▶ Your goal:
Look through the records, and wherever the string "Select" turns up, copy out that line.

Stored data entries
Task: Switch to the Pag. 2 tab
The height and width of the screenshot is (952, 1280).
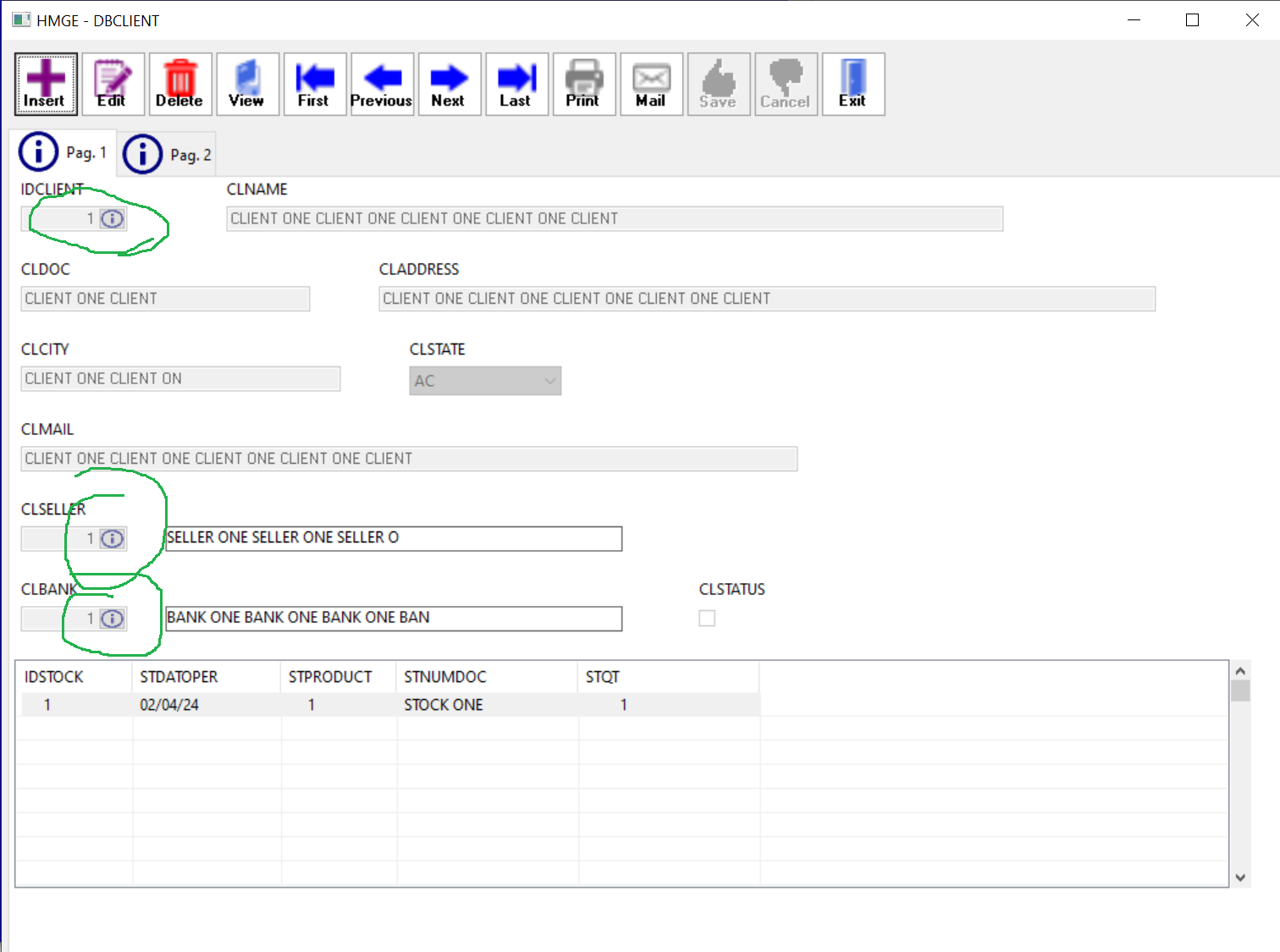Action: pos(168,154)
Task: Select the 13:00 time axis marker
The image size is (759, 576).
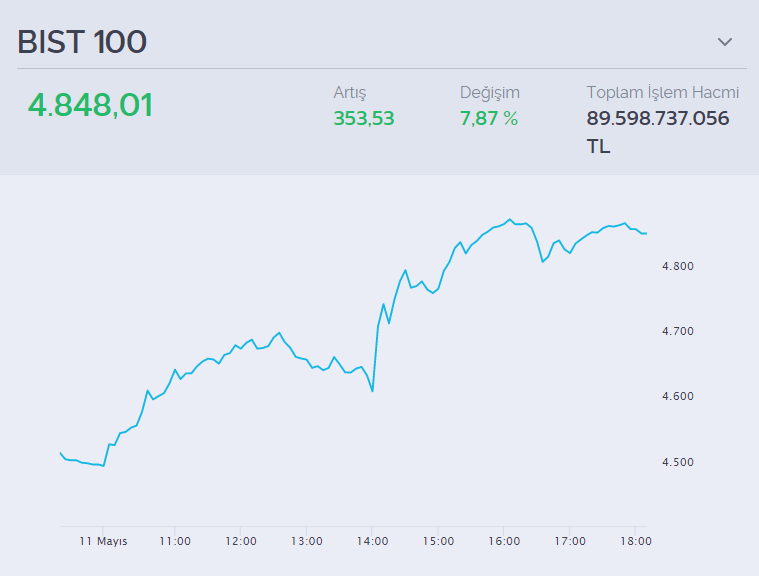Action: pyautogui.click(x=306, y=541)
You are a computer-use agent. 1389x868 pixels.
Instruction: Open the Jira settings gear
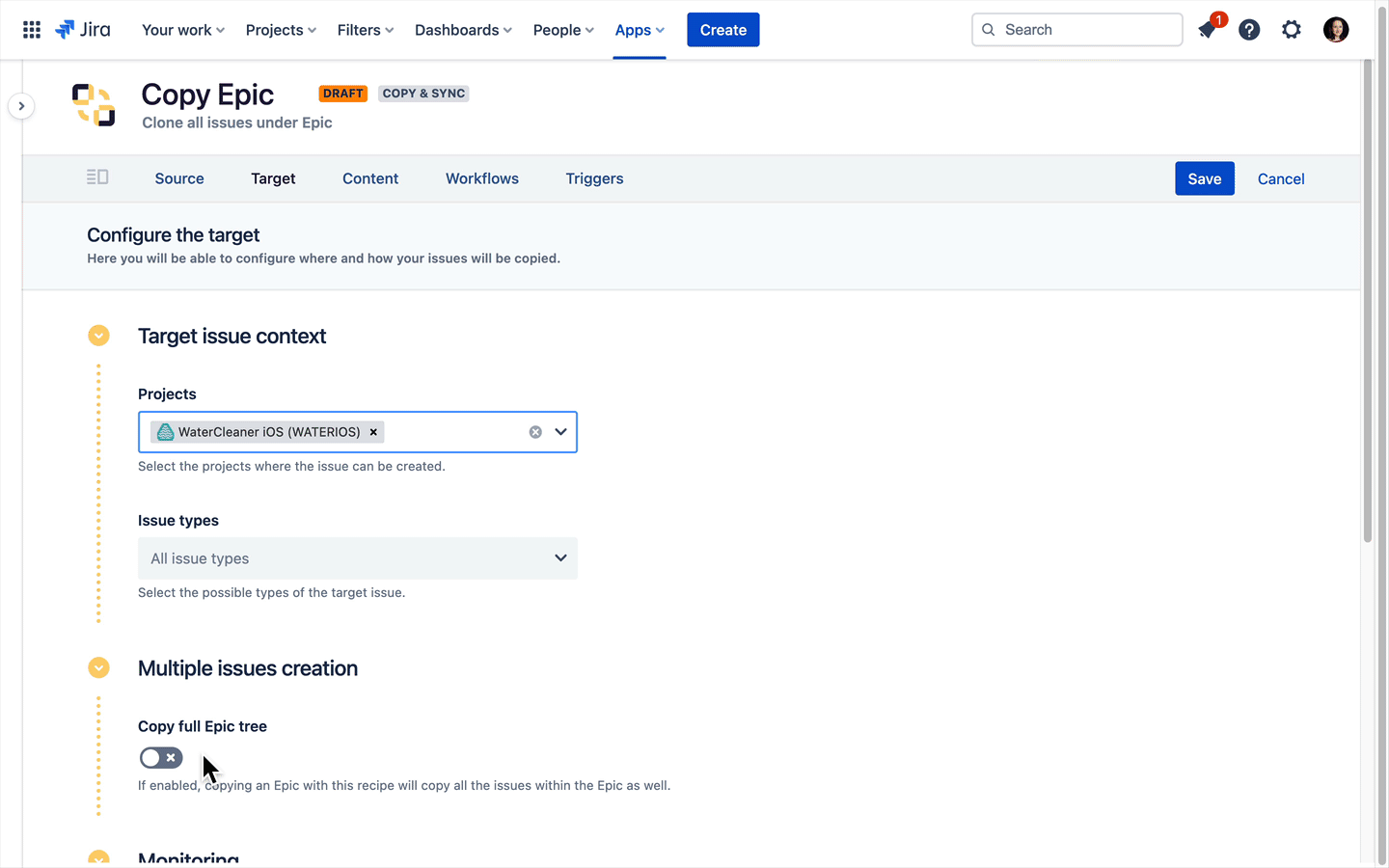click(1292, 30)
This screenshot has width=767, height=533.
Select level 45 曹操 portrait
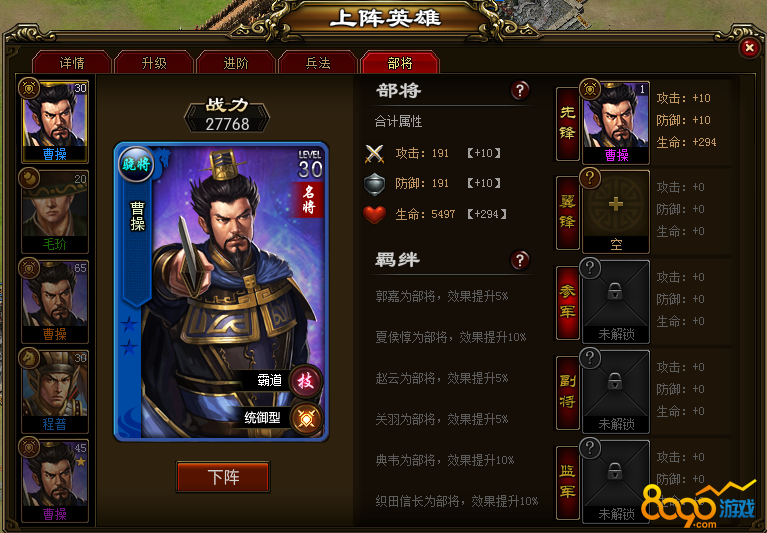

▶ Output for this exercise:
Task: Select the 13:00 time axis marker
Select level 45 曹操 portrait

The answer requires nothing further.